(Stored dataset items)
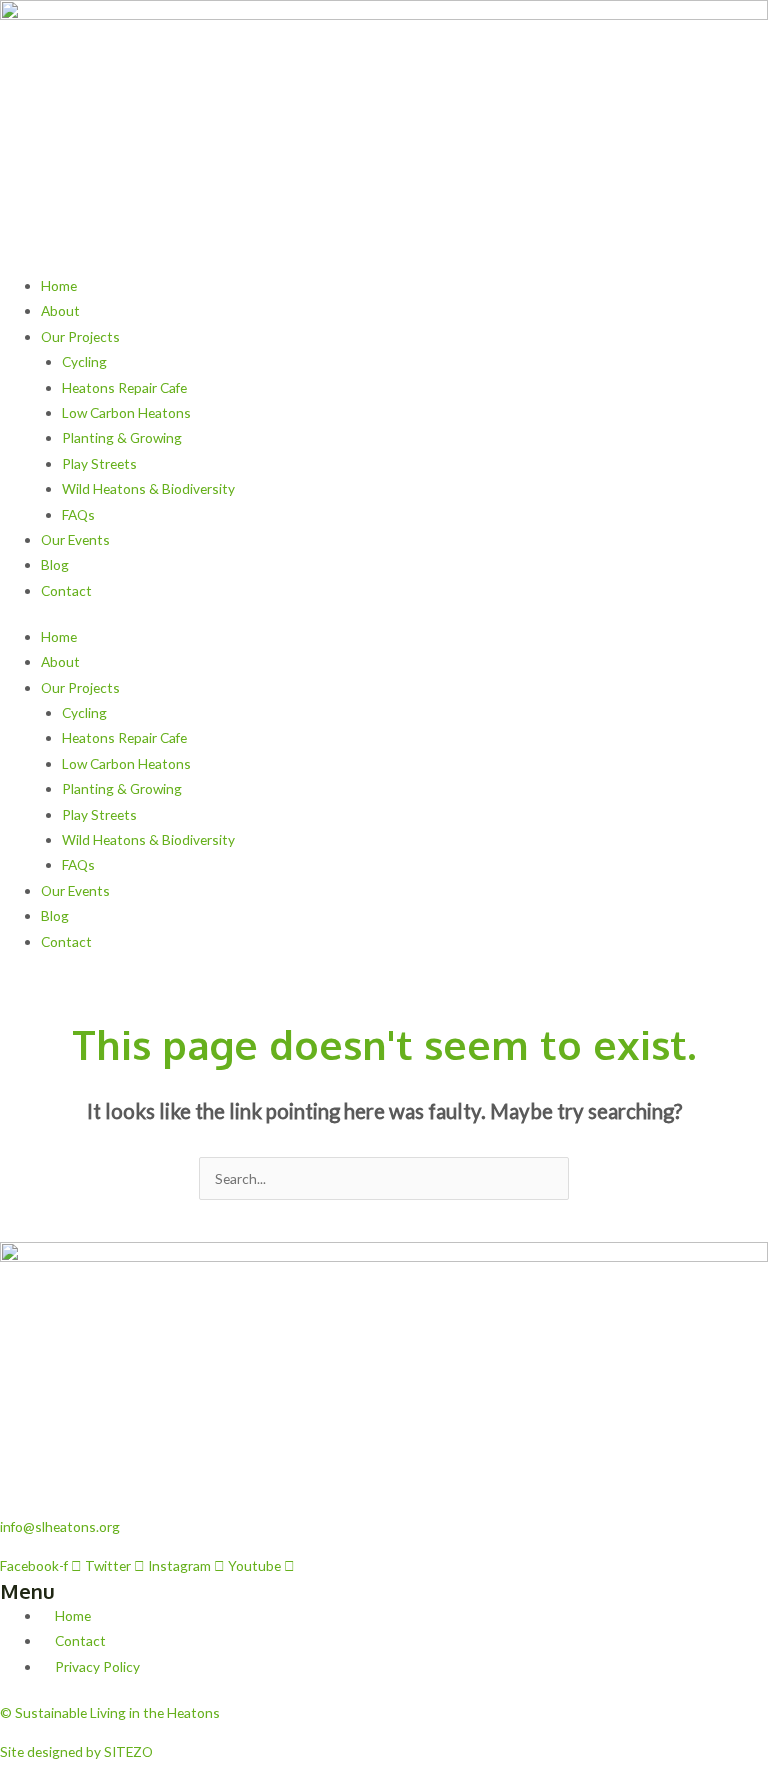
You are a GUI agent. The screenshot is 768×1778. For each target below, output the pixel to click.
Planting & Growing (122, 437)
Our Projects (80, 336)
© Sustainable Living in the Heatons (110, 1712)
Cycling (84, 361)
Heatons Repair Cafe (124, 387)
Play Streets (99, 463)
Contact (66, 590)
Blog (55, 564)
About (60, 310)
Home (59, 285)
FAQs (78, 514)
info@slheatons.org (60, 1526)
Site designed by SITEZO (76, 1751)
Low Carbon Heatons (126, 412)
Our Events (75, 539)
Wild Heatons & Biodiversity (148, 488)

...

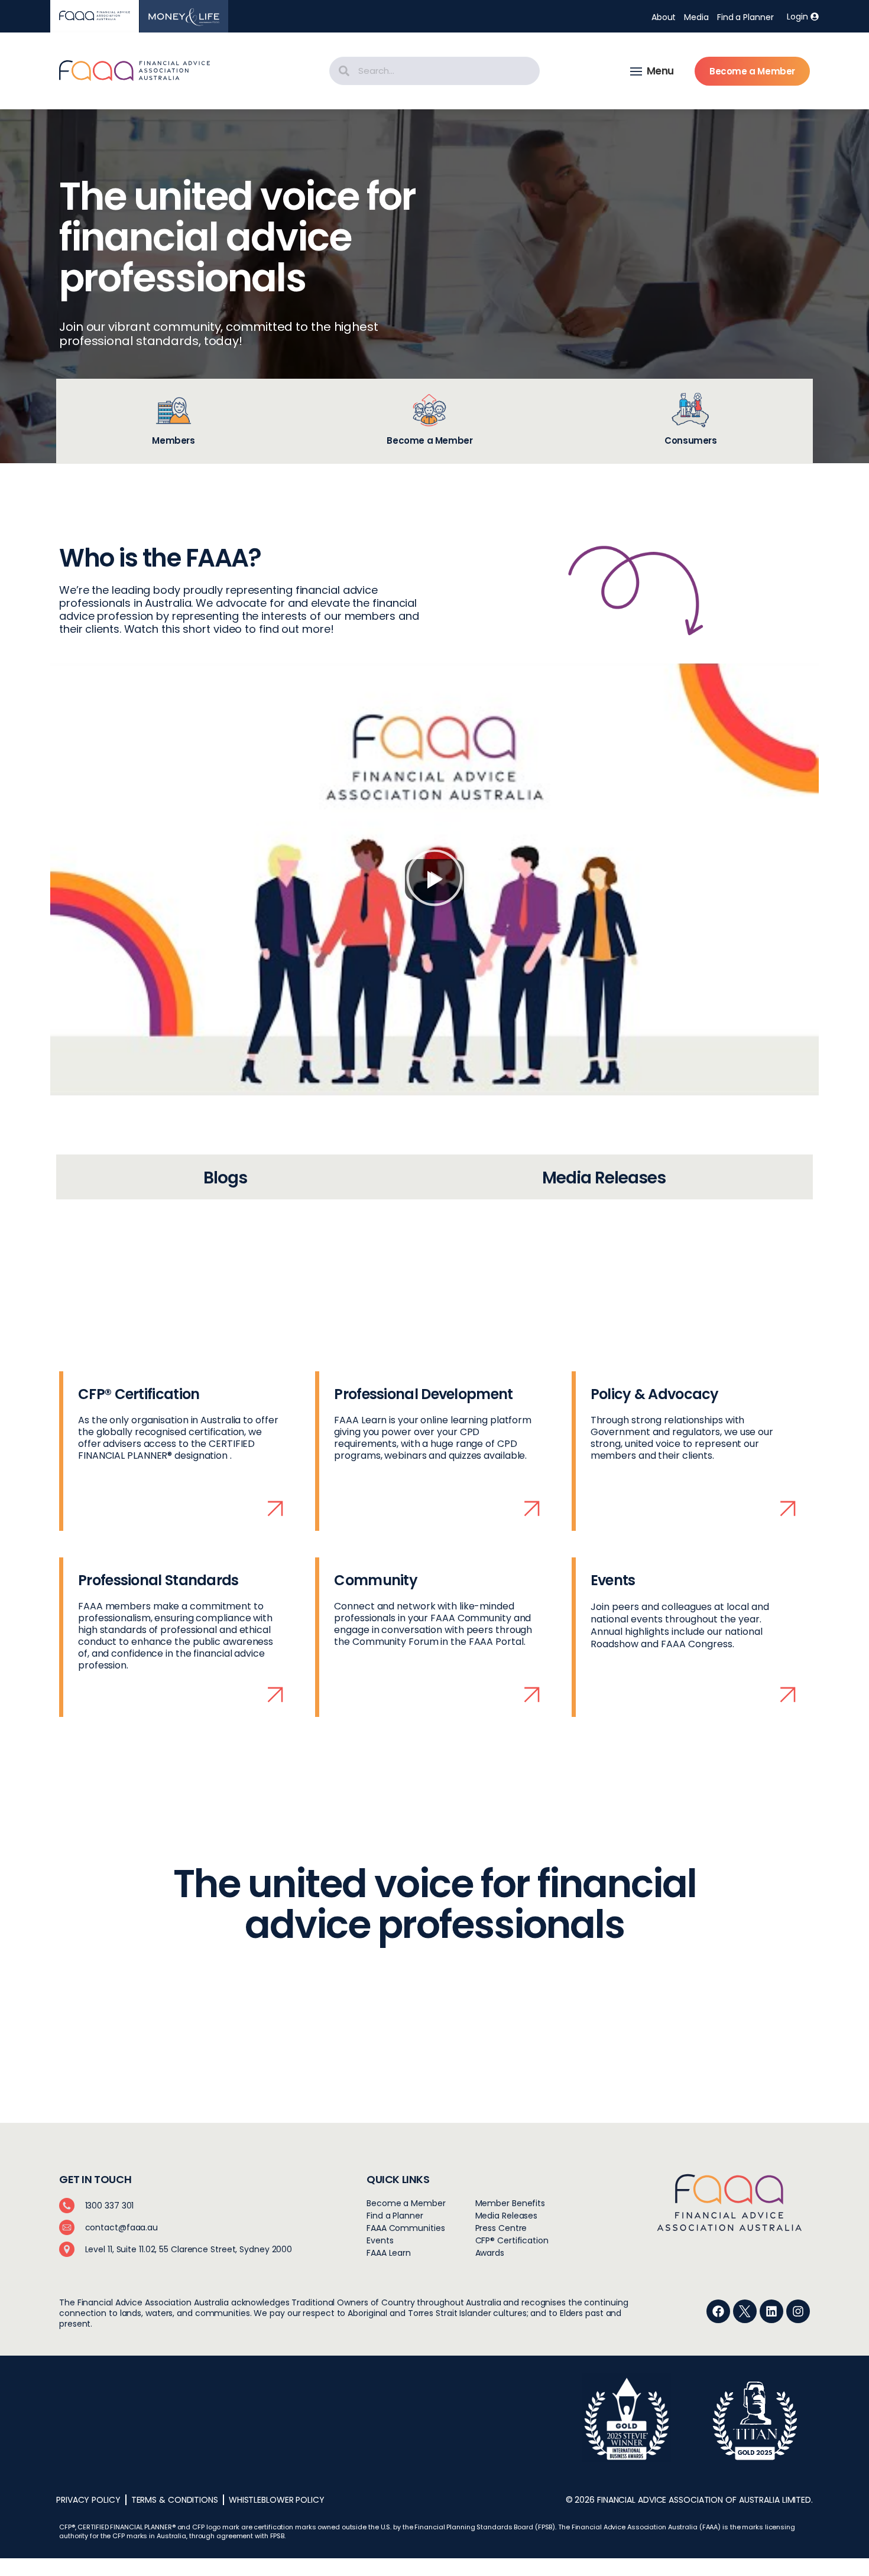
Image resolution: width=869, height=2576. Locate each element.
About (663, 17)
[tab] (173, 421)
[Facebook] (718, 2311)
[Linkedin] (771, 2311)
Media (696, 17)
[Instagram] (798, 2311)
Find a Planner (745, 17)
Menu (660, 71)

TASK DETAILS — Your reply is to repeat, unchanged, the lines above running from the one with "You are a GUI" up to and including the one with "Wild Heatons & Biodiversity (148, 488)".

ANSWER AREA —
You are a GUI agent. The screenshot is 768×1778. For each target below, output the pixel to click.
Planting & Growing (122, 437)
Our Projects (80, 336)
© Sustainable Living in the Heatons (110, 1712)
Cycling (84, 361)
Heatons Repair Cafe (124, 387)
Play Streets (99, 463)
Contact (66, 590)
Blog (55, 564)
About (60, 310)
Home (59, 285)
FAQs (78, 514)
info@slheatons.org (60, 1526)
Site designed by SITEZO (76, 1751)
Low Carbon Heatons (126, 412)
Our Events (75, 539)
Wild Heatons & Biodiversity (148, 488)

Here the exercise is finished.